**Stored data entries**.
....

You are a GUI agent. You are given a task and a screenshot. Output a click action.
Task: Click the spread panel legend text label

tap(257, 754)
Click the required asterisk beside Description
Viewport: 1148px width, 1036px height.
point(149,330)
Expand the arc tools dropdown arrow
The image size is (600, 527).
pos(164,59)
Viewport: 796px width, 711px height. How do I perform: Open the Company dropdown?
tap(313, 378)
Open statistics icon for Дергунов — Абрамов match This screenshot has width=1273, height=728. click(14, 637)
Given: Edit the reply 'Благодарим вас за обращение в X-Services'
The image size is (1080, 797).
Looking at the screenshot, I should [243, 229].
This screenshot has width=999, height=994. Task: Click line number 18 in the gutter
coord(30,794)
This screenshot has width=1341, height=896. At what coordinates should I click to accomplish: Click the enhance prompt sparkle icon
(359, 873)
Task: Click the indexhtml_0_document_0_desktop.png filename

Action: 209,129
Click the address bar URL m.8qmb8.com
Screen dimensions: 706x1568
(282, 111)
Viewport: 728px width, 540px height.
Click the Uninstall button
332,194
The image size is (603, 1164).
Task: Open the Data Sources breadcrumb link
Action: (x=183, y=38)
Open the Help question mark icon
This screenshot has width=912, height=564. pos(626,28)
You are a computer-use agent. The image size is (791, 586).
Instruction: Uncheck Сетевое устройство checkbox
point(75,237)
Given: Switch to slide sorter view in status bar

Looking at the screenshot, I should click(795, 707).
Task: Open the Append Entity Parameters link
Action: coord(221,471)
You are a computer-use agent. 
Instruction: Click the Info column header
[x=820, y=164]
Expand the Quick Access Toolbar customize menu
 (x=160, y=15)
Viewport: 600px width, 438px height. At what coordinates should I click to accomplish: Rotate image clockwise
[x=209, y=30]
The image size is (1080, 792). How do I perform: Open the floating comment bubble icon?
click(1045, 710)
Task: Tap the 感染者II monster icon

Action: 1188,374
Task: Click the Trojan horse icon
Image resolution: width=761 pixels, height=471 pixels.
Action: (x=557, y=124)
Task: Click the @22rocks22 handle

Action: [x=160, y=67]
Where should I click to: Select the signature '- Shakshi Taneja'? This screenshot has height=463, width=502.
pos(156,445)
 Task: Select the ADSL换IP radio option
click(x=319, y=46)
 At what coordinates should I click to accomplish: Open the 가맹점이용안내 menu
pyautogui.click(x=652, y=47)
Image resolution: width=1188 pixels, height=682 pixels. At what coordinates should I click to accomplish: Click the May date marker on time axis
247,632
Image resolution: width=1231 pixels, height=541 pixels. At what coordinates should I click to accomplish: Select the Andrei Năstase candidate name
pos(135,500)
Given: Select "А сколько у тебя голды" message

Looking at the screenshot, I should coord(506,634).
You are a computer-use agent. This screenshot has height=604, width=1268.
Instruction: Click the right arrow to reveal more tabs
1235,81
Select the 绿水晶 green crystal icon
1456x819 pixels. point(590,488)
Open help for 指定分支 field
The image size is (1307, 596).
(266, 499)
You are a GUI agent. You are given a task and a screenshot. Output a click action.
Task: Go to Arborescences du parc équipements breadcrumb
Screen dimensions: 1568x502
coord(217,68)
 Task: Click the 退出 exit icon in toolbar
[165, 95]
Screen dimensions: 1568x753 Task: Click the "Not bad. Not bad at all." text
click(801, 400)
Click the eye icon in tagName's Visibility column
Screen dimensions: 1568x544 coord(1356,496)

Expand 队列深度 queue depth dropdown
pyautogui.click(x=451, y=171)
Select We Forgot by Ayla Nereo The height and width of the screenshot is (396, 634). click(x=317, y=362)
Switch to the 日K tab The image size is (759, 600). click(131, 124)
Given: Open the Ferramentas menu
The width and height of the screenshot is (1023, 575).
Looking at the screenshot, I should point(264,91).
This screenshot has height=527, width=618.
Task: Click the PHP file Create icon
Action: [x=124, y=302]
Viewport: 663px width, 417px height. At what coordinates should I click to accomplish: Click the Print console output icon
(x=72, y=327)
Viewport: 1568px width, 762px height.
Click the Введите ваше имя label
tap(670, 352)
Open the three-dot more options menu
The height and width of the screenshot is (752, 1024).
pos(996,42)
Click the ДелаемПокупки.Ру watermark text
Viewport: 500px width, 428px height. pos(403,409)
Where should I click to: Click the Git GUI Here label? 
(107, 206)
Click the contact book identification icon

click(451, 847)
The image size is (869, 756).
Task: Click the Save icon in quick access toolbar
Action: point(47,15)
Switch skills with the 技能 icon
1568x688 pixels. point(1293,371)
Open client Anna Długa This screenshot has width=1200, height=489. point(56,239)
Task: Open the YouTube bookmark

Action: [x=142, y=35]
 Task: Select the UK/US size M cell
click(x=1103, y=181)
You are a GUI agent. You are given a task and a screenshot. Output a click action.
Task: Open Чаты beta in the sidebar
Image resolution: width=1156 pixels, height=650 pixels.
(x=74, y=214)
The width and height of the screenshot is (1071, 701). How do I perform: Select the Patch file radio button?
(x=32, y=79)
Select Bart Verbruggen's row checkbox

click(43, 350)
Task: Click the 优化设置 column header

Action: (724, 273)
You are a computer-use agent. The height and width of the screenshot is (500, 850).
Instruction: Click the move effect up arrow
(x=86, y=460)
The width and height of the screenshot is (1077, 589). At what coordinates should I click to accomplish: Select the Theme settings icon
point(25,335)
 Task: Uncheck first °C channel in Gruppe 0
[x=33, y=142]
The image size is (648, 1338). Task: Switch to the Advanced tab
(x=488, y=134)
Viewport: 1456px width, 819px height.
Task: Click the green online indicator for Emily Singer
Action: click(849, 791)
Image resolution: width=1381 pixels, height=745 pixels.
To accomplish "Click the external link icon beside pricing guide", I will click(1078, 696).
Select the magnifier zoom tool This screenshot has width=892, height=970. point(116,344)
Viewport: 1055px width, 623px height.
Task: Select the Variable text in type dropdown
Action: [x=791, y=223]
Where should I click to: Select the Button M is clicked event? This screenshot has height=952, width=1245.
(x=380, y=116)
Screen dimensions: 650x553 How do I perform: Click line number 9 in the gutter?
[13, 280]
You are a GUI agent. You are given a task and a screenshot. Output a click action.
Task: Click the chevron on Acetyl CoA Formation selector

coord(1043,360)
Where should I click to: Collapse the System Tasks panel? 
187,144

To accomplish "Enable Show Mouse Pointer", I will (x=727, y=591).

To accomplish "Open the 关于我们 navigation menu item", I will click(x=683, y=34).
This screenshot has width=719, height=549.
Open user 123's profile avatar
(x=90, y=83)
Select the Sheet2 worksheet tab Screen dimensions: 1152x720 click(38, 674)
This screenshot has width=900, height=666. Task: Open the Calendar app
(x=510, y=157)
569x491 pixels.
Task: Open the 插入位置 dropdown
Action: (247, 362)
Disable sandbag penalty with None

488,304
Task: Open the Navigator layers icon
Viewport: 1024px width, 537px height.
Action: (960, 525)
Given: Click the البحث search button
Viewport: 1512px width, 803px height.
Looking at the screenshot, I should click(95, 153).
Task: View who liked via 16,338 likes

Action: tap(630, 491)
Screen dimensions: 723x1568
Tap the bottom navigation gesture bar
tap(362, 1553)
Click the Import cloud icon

....

I'd like the lines above from the one with "You are a computer-use agent. This" up to and including the one with "Given: Open the Ferramentas menu" copied exactly, with no other lines.

You are a computer-use agent. This screenshot has height=604, width=1268.
Instruction: Click the right arrow to reveal more tabs
1235,81
Select the 绿水晶 green crystal icon
1456x819 pixels. point(590,488)
Open help for 指定分支 field
The image size is (1307, 596).
(266, 499)
You are a GUI agent. You are given a task and a screenshot. Output a click action.
Task: Go to Arborescences du parc équipements breadcrumb
Screen dimensions: 1568x502
coord(217,68)
 Task: Click the 退出 exit icon in toolbar
[165, 95]
Screen dimensions: 1568x753 Task: Click the "Not bad. Not bad at all." text
click(801, 400)
Click the eye icon in tagName's Visibility column
Screen dimensions: 1568x544 coord(1356,496)

Expand 队列深度 queue depth dropdown
pyautogui.click(x=451, y=171)
Select We Forgot by Ayla Nereo The height and width of the screenshot is (396, 634). click(x=317, y=362)
Switch to the 日K tab The image size is (759, 600). click(131, 124)
Given: Open the Ferramentas menu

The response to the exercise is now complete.